Sus magistrados, aprobaron el 27 de marzo de 2017, en oscura ponencia conjunta que no hace honor a su oculto mandante, un texto de pésima redacción, con el cual le han dado un zarpazo a la institucionalidad democrática; se han erigido en jueces penales para calificar como traición a la patria y “agresión al pueblo” un acuerdo libérrimo de actuación de un mecanismo destinado a preservar la democracia y los derechos ciudadanos; han desconocido una vez más a la representación popular; han tergiversado y manipulado la institución de la inmunidad parlamentaria como en los más oscuros tiempos de persecución política; y han anunciado el encarcelamiento arbitrario de los diputados que, gozando además de la inviolabilidad que les otorga la Carta Magna, votaron el acuerdo propuesto en el Parlamento, en ejercicio legítimo de la representación que les dio la ciudadanía el 6 de diciembre de 2015.

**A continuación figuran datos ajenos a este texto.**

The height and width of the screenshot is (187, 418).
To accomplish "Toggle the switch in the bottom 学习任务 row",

La arbitrariedad se cubrió bajo la forma una sentencia y sus autores, con el fin de hacer frente y evitar un presunto “estado de conmoción” que solo ha sido producido por la disparatada decisión, ineficaz y desconocedora de los principios más elementales que sirven de base al acuerdo social que nos dimos los venezolanos, “ordenan al presidente” ejercer acciones internacionales para salvaguardar el orden constitucional y asimismo le “ordenan” revisar toda la legislación penal, a los fines -se supone- de poder reforzar delitos y penas, en procedimientos que conjuren los riesgos que amenazan la estabilidad democrática, dictaminando, de una vez, que habría que reformar también el Código de Justicia Militar, para sancionar -al parecer retroactivamente- los delitos militares que considera “se están cometiendo”.

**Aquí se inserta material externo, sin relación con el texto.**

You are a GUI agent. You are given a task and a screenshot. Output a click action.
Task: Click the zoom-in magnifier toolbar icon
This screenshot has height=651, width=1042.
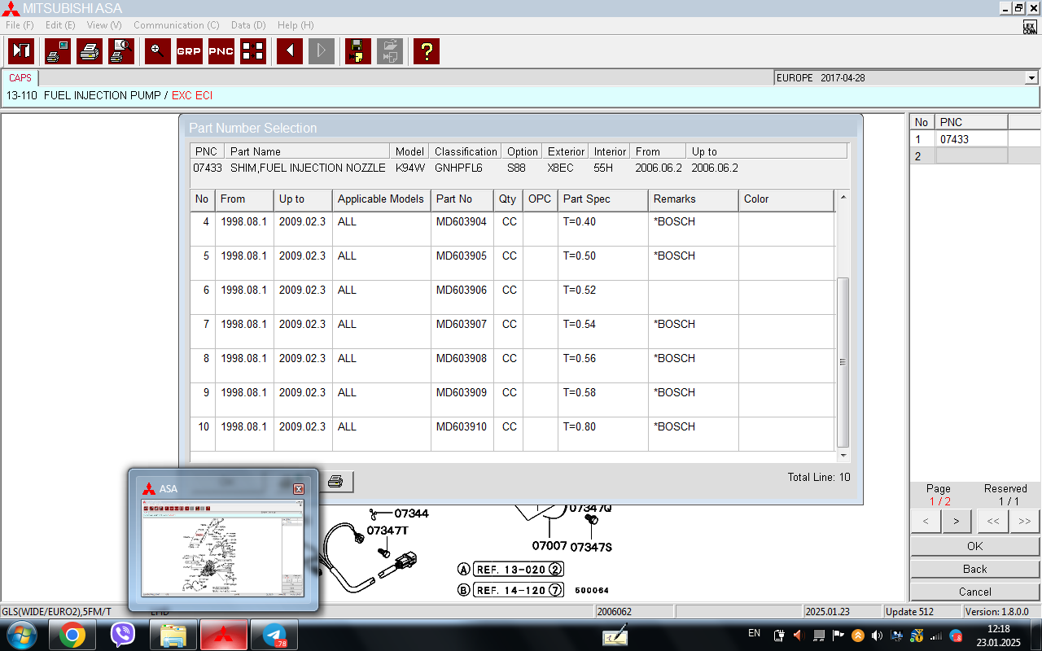tap(157, 51)
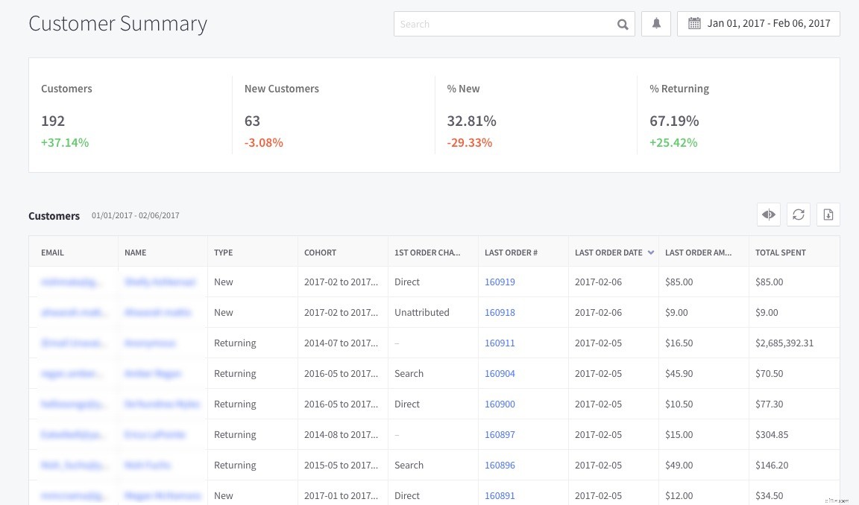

El enunciado de despropósitos de la decisión del 27 de marzo retrata de cuerpo entero el lado más oscuro que puede presentar un tribunal convertido en árbitro político, sin la más mínima preocupación para salvar alguna apariencia de legalidad.
Pero, la decisión que dictó la misma Sala dos días después, el 29 de marzo, en tres fatídicas líneas, consigna la partida defunción de la Asamblea con la escueta advertencia de “que mientras persista la situación de desacato y de invalidez de las actuaciones de la Asamblea Nacional, esta Sala Constitucional garantizará que las competencias parlamentarias sean ejercidas directamente por esta Sala o por el órgano que ella disponga, para velar por el Estado de Derecho”.
Esto es, para resguardar el Estado de Derecho, la Sala Constitucional lo desconoce sin más y le asesta un golpe mortal a la Constitución, que no subsiste sin separación de poderes y garantía de los derechos, como reza la Declaración de los Derechos del Hombre y del Ciudadano de 1789.
Ante la situación planteada de un verdadero golpe de Estado contra el poder del pueblo, de un golpe contra la representación popular, de un golpe contra el sistema de libertades, llevado a cabo por el Poder Judicial, se impone la reacción de la ciudadanía que exige respeto a la Constitución y restablecimiento de la democracia.
Sin duda alguna, la conmoción a la que alude la sentencia del 29 de marzo no la ha producido la Asamblea ni sus diputados; la han creado estas insólitas y disparatadas decisiones producto de un régimen que se aferra al poder bajo el signo del autoritarismo “a toga armada”.